Tijana Martin/The Globe and Mail

“There are distinctions between uncontested remains and remains that are culturally sensitive. Our own practice is that if objects are culturally sensitive or we don’t know, we don’t show them,” said Mark Engstrom, the ROM’s deputy director of collections and research. He hopes to mount a display that would raise the issues with the public.

In Britain, where the debate is more than a decade old, sensitivity already extends to all human remains. In 2004, the British government passed the Human Tissue Act regulating the treatment of any remains less than 100 years old, but also triggering a conversation about the rights of the ancient dead.

Many British museums began giving their mummies some privacy.
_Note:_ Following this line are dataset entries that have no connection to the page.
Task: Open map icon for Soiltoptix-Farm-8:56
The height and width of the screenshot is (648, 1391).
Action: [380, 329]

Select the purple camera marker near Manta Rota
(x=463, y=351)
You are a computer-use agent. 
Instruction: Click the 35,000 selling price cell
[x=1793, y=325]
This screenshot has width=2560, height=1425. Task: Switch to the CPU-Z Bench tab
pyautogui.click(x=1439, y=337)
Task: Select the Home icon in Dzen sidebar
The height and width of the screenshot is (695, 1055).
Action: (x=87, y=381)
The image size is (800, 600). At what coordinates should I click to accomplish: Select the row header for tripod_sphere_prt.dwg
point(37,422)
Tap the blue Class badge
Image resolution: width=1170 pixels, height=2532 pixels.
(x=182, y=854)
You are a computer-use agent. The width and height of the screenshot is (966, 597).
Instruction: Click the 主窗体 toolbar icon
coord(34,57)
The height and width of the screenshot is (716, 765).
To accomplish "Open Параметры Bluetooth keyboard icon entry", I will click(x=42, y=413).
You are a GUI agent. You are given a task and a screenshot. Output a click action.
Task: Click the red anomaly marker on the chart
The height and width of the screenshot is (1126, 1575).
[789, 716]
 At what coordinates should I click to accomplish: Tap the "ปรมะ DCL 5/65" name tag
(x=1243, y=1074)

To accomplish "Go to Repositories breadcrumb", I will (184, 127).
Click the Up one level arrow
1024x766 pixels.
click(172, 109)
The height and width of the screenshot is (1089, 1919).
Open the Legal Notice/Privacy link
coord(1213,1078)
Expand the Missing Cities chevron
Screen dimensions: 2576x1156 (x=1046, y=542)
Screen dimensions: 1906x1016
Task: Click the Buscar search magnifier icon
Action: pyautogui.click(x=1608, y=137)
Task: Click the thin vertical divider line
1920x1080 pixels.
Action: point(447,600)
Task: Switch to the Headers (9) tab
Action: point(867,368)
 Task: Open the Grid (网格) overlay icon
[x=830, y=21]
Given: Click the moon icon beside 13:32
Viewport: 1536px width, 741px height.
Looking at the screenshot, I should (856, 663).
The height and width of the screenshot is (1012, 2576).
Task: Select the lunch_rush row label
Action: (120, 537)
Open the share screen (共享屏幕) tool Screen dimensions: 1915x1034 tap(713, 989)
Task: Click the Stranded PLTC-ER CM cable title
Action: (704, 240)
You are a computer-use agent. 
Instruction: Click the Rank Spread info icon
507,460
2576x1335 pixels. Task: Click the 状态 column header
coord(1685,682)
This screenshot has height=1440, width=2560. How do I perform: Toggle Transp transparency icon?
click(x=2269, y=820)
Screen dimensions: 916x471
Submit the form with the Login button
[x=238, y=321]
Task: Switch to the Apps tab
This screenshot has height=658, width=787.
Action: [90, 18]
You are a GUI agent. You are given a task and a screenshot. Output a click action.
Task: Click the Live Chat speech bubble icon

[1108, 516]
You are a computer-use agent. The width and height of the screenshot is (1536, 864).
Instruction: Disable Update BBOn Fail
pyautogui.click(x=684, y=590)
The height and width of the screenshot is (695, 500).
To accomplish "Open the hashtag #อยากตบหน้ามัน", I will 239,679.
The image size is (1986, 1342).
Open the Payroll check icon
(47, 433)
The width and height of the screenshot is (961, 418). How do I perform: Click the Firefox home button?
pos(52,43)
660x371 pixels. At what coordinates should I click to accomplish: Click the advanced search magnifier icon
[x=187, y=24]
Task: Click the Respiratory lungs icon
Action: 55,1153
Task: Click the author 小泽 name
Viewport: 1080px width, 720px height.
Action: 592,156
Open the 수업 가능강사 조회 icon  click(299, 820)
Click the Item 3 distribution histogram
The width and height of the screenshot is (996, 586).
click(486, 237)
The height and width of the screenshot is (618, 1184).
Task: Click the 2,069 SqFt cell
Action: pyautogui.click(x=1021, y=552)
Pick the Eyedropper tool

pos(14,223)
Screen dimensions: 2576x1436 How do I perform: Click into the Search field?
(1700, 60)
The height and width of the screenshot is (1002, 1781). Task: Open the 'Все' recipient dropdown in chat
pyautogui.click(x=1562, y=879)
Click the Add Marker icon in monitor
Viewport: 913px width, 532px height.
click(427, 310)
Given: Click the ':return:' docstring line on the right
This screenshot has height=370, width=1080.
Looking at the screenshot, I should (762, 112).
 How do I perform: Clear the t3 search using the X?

For example, the Bristol Museum and Art Gallery darkens the display of an early Egyptian burial box containing a body curled in a fetal position, leaving it up to the visitor to turn on a light. Interviewing visitors for her research, Tarle found reactions were mixed: Most welcomed the opportunity to consider the issue; a few felt the light switch only sensationalized the experience.

Some in the field do see a distinction between displays of ancient mummies and those of Indigenous people.

“It’s a question of power and colonialism, people like me making a career out of the remains of somebody’s ancestors,” said Simon Fraser archeology professor Jonathan Driver. “There are issues of power and privacy at work.”

Others feel there is a double standard and believe no human remains should be shown. Last year the Royal BC Museum welcomed an international touring exhibit about Pharaonic Egypt, but removed the mummies.

“We can’t be treating one group one way, and another group another,” the museum’s CEO Jack Lohman said. “They are all humans.”